TASK - Count the lines of the data below that contain the word "width", and reply with only the number.

ITEMS -
□ □ □ □

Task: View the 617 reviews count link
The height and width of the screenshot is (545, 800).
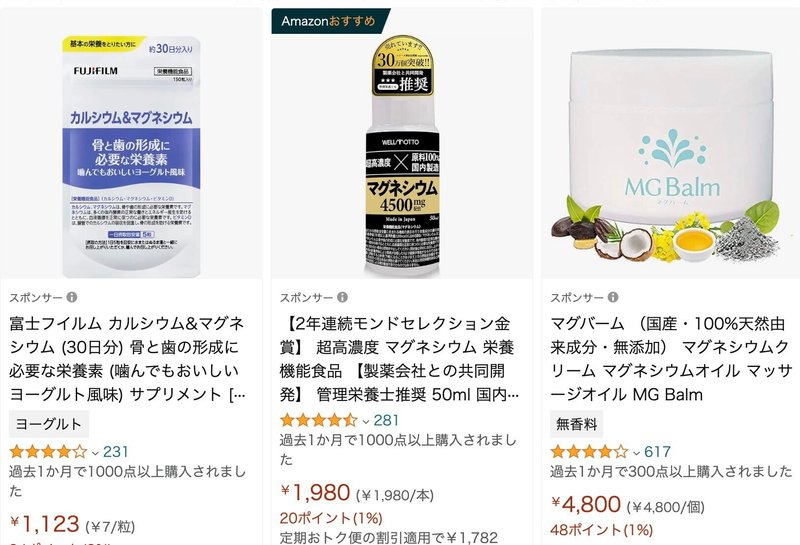Action: (657, 452)
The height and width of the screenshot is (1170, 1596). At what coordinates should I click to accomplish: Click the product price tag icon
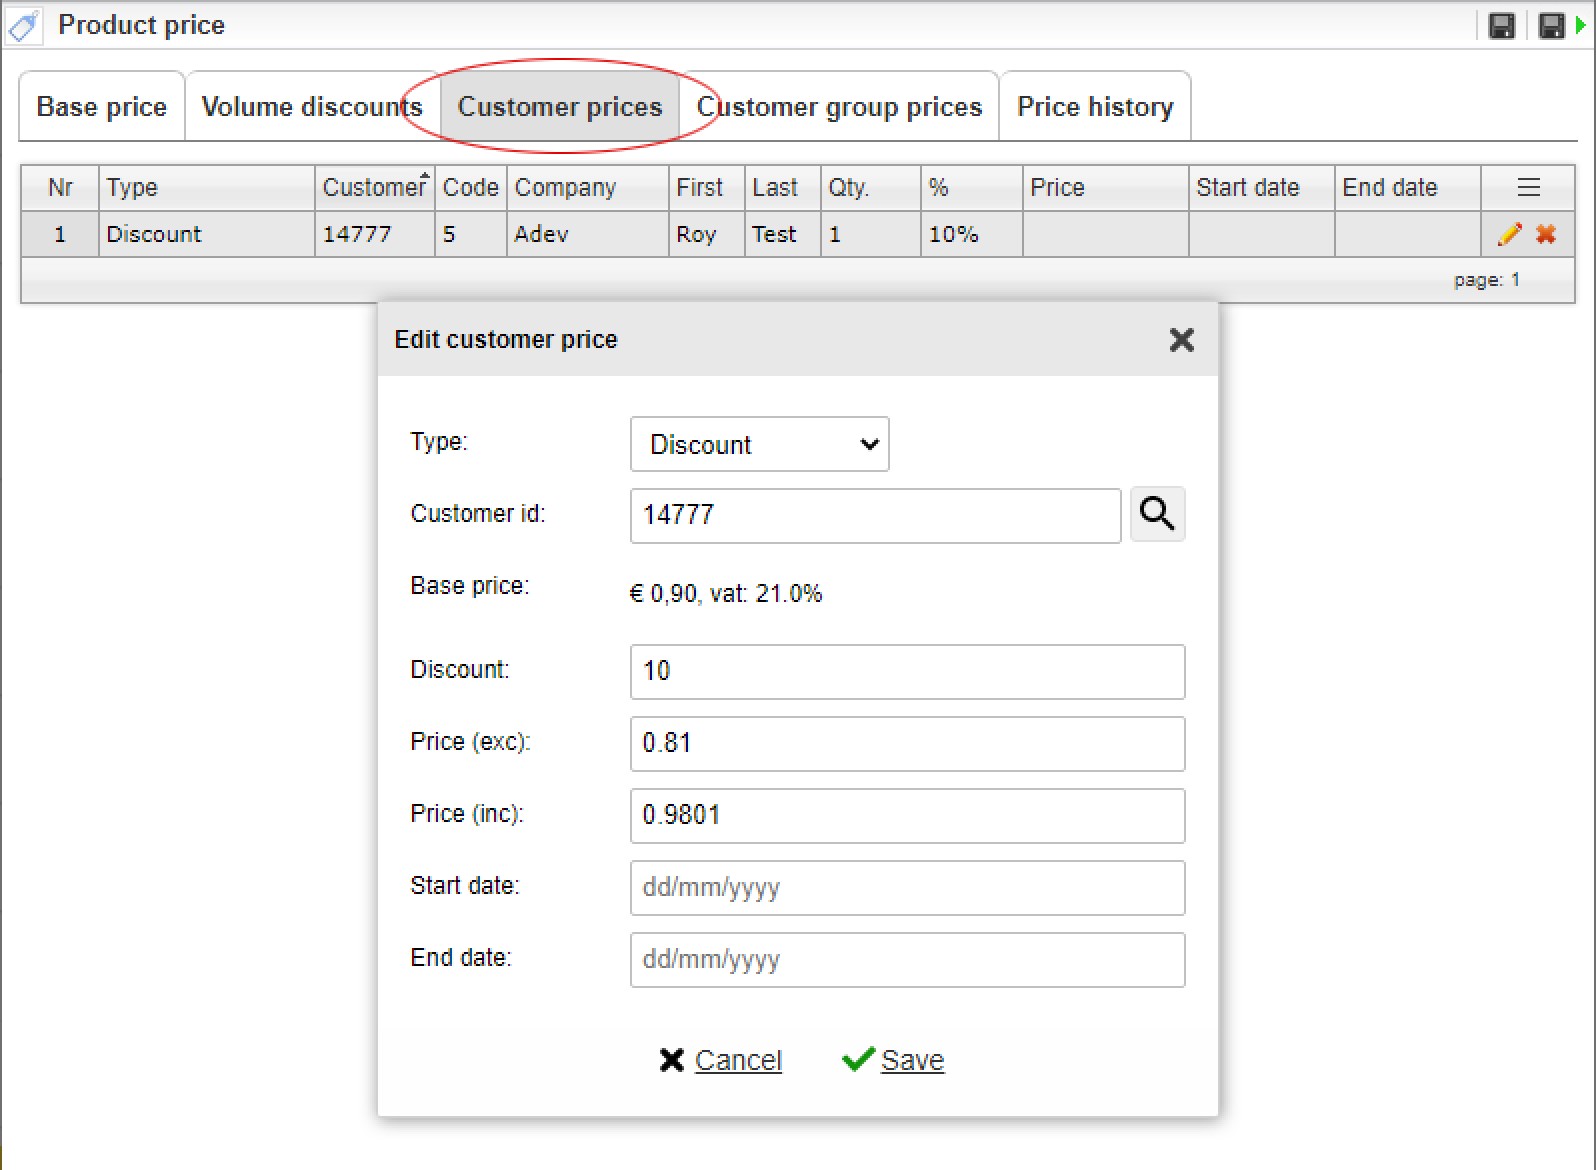[24, 26]

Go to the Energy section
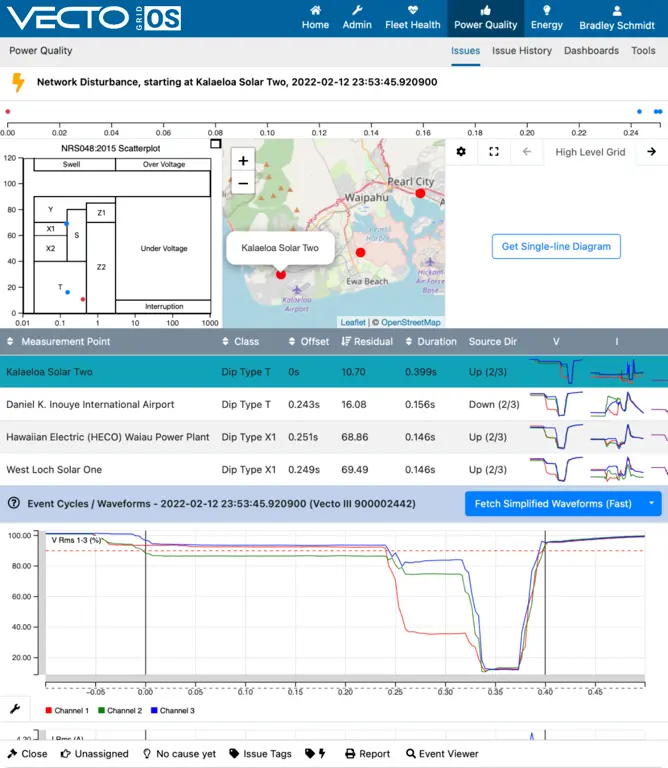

□ □ □ □

REPLY - 2